Tarantool’s creator and biggest user is Mail.Ru, the largest internet company in Russia, with 30 million users, 25 million emails per day, and a web site whose Alexa global rank is in the top 40 worldwide. Tarantool services Mail.Ru’s hottest data, such as the session data of online users, the properties of online applications, the caches of the underlying data, the distribution and sharding algorithms, and much more. Outside Mail.Ru the software is used by a growing number of projects in online gaming, digital marketing, and social media industries. Although Mail.Ru is the sponsor for product development, the roadmap and the bugs database and the development process are fully open. The software incorporates patches from dozens of community contributors. The Tarantool community writes and maintains most of the drivers for programming languages. The greater Lua community has hundreds of useful packages most of which can become Tarantool extensions.

Users can create, modify and drop Lua functions at runtime. Or they can define Lua programs that are loaded during startup for triggers, background tasks, and interacting with networked peers. Unlike popular application development frameworks based on a “reactor” pattern, networking in server-side Lua is sequential, yet very efficient, as it is built on top of the cooperative multitasking environment that Tarantool itself uses.

One of the built-in Lua packages provides an API for the Database Management System. Thus some developers see Tarantool as a DBMS with a popular stored procedure language, while others see it as a Lua interpreter, while still others see it as a replacement for many components of multi-tier Web applications. Performance can be a few hundred thousand transactions per second on a laptop, scalable upwards or outwards to server farms.

Database features

Tarantool can run without it, but “The Box” – the DBMS server – is a strong distinguishing feature.

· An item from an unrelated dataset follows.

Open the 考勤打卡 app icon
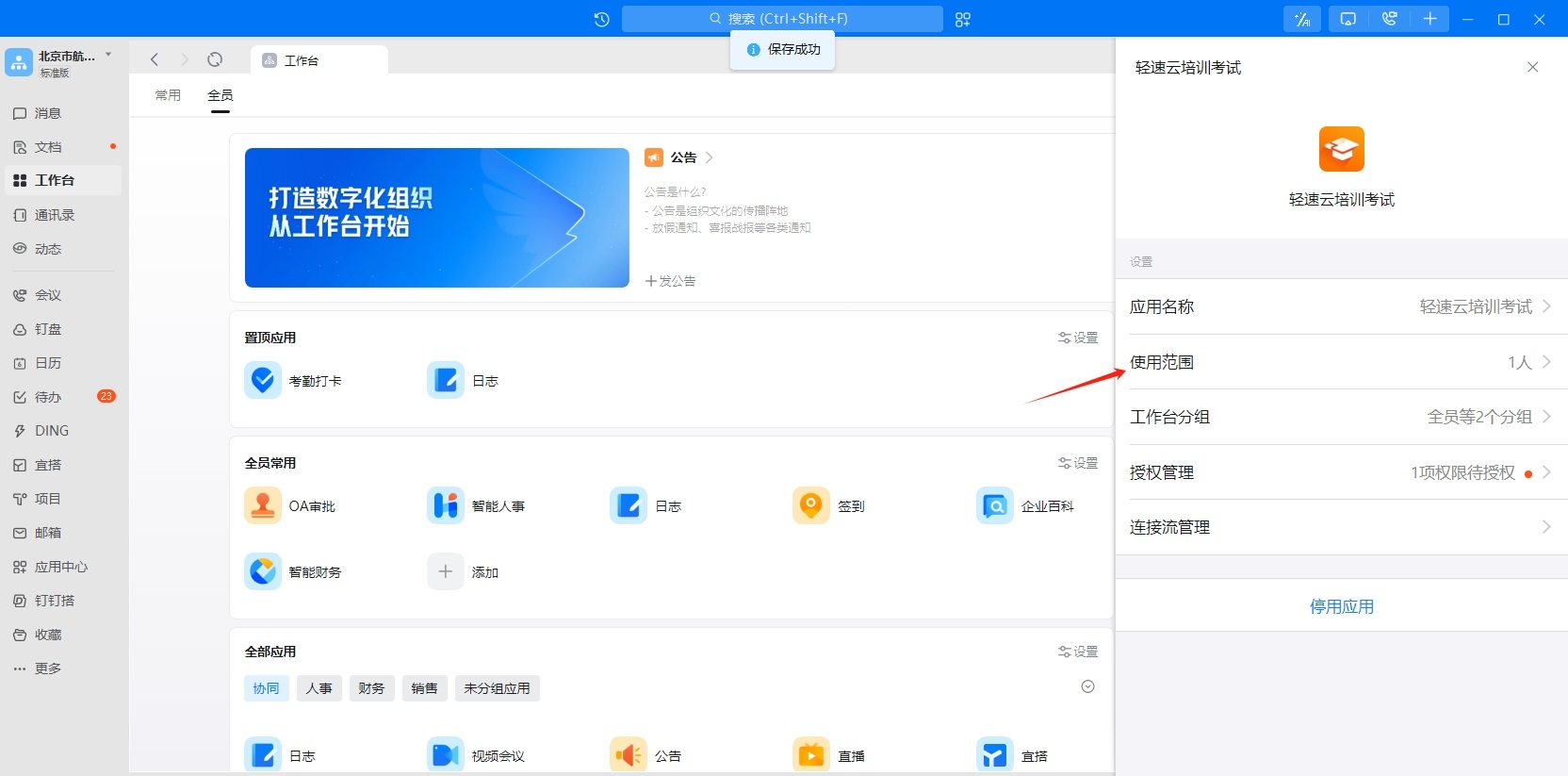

The database API allows for permanently storing Lua objects, managing object collections, creating or dropping secondary keys, making changes atomically, configuring and monitoring replication, performing controlled fail-over, and executing Lua code triggered by database events. Remote database instances are accessible transparently via a remote-procedure-invocation API.

Tarantool’s DBMS server uses the storage engine concept, where different sets of algorithms and data structures can be used for different situations. Two storage engines are built-in: an in-memory engine which has all the data and indexes in RAM, and a two-level B-tree engine for data sets whose size is 10 to 1000 times the amount of available RAM. All storage engines in Tarantool support transactions and replication by using a common write ahead log (WAL). This ensures consistency and crash safety of the persistent state. Changes are not considered complete until the WAL is written. The logging subsystem supports group commit.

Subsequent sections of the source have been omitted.